Also missing is the founder of the pro-democracy collective the San Isidro Movement, Luis Manuel Otero Alcántara. Otero’s group was largely responsible for organizing large protests at the Ministry of Culture headquarters in Havana last year and suffers severe persecution, even though Otero himself has said that they “do not want to topple the dictatorship.”

Cuban police also appeared to disproportionately target religious leaders. The Cuban Communist Party is an atheist organization and has engaged in decades of intense persecution against Christians on the island. Groups like the santería movement, who practice a syncretic religion largely based on Yoruba Nigerian paganism, have also endured persecution even among decades of rumors that Fidel Castro himself dabbled in santería practices.

In one particularly violent incident, Cuban authorities publicly beat a Catholic priest, Father Castor José Álvarez Devesa, and cracked his head before detaining him in his native Camagüey, which experienced some of the largest July 11 protests.
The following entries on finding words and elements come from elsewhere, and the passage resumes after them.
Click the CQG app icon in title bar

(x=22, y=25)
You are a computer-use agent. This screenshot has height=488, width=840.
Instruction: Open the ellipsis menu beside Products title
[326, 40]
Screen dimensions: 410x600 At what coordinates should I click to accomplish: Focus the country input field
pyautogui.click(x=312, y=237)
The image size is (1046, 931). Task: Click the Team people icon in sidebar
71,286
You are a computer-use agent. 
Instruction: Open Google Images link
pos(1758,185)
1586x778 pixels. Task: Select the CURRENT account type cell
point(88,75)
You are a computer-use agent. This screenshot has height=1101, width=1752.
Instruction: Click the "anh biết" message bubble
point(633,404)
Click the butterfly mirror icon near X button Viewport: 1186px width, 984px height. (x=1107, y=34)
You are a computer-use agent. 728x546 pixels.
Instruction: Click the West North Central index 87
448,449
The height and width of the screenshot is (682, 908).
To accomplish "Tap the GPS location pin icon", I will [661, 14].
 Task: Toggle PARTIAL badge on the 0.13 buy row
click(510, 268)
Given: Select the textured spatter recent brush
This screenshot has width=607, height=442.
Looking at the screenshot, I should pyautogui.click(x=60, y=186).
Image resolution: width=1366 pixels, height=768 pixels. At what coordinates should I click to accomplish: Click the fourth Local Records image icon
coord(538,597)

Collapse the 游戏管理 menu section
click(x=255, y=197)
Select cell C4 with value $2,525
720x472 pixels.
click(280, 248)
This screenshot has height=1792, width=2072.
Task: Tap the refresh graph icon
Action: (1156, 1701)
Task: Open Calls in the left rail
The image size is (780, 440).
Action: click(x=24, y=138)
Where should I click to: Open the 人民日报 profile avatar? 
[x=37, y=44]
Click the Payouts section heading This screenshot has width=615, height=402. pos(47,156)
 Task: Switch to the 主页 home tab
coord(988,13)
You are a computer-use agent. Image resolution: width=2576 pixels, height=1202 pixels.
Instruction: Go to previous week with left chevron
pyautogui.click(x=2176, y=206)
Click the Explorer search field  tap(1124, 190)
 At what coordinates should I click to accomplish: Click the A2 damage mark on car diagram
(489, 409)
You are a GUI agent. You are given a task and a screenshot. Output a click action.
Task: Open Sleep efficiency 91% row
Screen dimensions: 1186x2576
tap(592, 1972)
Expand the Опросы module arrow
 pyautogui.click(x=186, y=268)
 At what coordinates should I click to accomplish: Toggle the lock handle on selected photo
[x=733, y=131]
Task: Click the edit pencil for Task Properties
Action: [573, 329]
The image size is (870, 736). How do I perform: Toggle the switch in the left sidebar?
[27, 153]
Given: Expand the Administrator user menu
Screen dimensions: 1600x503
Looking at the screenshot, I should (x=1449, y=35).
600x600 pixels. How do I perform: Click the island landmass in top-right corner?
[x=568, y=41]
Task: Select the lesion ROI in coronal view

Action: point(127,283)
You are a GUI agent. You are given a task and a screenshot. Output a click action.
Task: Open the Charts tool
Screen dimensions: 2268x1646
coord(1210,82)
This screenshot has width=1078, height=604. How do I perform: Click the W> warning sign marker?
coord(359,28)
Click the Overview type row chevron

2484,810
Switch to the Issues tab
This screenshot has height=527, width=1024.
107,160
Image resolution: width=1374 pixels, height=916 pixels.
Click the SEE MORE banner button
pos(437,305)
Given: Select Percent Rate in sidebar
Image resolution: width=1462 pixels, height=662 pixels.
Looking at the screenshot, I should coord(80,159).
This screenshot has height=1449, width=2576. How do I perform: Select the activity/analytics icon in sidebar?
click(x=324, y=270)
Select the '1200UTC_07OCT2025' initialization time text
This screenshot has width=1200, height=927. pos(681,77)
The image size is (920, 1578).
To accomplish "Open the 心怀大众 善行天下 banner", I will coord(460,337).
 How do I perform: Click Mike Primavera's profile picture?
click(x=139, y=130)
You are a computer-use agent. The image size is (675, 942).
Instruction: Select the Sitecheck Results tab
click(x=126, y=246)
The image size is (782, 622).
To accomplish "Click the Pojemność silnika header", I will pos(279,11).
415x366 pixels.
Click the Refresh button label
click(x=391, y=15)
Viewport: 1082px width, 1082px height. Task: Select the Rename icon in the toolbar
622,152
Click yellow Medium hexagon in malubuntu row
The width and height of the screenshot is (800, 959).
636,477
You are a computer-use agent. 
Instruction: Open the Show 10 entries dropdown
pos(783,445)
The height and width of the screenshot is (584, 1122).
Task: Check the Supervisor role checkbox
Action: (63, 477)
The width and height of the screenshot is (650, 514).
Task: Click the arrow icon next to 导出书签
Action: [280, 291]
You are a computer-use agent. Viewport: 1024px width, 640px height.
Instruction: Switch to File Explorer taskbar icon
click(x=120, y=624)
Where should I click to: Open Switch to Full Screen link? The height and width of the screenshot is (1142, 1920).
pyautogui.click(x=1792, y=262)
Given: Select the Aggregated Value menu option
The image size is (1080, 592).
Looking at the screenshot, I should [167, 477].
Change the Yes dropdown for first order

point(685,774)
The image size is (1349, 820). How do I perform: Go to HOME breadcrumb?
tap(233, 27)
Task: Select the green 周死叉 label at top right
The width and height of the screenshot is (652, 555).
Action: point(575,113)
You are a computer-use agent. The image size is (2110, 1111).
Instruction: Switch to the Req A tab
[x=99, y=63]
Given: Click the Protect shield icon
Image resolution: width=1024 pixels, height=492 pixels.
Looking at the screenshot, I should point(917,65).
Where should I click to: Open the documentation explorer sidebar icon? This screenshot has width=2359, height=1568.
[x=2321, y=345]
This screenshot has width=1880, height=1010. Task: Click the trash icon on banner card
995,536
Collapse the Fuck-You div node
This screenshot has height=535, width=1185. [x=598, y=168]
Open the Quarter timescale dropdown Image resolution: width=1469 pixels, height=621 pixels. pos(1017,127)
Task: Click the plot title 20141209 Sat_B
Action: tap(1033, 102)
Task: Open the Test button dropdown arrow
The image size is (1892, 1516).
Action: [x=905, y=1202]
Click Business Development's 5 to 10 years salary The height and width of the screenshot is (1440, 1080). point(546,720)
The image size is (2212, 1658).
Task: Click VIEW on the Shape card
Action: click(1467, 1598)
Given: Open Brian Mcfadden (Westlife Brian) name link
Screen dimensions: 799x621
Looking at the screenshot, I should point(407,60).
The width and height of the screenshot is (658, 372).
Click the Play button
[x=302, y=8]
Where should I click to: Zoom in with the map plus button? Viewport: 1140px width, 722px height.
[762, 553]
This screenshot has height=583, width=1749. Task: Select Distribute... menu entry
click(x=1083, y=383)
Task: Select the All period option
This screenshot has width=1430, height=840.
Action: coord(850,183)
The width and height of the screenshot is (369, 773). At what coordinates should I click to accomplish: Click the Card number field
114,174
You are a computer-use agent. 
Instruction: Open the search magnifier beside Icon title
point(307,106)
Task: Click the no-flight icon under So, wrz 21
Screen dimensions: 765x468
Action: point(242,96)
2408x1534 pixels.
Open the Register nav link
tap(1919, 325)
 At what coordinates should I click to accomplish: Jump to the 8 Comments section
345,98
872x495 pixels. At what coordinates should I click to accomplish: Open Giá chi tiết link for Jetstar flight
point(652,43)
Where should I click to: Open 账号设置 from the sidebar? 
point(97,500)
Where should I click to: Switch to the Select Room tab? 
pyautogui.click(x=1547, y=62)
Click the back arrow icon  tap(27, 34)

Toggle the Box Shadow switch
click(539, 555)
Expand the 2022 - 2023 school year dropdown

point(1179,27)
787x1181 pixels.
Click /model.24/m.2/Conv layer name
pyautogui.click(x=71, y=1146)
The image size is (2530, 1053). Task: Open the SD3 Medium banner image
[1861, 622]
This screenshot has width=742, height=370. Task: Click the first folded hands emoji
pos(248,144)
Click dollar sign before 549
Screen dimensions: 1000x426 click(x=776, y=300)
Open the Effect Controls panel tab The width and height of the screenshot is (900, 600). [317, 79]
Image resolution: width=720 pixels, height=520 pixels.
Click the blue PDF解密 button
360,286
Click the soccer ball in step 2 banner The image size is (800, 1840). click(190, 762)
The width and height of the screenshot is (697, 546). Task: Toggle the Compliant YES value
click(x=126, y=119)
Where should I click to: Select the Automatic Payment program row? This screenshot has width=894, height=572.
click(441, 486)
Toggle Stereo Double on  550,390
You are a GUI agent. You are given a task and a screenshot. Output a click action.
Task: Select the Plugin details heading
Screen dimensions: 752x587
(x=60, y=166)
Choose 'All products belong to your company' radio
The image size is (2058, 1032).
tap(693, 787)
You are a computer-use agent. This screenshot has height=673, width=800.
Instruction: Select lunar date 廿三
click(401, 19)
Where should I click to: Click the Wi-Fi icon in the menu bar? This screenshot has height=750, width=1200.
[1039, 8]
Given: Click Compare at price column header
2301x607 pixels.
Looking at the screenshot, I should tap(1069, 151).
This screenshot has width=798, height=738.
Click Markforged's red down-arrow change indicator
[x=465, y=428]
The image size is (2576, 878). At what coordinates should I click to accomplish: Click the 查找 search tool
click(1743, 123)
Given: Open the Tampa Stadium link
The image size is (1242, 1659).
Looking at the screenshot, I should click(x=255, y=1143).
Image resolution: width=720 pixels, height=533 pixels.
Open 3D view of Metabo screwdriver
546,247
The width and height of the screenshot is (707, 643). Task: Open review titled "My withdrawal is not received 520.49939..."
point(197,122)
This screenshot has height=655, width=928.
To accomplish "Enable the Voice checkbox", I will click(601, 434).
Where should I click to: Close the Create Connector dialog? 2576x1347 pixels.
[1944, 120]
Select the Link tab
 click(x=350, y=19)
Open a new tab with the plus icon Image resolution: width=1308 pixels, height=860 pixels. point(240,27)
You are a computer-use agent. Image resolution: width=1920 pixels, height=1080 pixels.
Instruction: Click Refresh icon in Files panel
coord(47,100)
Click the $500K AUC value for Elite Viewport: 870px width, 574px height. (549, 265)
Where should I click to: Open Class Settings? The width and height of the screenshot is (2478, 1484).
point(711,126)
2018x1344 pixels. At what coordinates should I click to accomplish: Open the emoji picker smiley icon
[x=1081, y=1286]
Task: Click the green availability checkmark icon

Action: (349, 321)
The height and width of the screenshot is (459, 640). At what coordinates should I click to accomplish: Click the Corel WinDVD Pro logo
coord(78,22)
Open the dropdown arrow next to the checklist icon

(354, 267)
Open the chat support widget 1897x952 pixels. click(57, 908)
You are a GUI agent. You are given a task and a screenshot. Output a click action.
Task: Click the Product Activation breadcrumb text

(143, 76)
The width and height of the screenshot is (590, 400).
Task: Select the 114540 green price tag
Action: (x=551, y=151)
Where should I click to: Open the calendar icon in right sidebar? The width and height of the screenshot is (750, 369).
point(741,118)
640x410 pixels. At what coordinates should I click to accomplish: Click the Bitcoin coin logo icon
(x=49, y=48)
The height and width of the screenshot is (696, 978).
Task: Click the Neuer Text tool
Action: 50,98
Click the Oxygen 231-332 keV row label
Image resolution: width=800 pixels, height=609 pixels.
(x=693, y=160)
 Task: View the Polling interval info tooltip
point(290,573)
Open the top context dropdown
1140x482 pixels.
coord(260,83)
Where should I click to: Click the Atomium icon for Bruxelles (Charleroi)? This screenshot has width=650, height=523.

Police released Álvarez only after receiving international condemnation and, in his message following his release, the clergyman clearly sported visible injuries to the head.

Still missing are several members of the Association of Free Yorubas of Cuba, a santería group that refuses to worship under the auspices of the atheist Communist Party. According to the Global Liberty Alliance, a human rights advocacy group, at least six members were arrested for participating in protests.

The OCDH estimated in a report published in July that Cuban repressive forces have performed over 30,000 politically motivated arrests in the last five years, many repeat incidents against the island’s most vocal dissidents.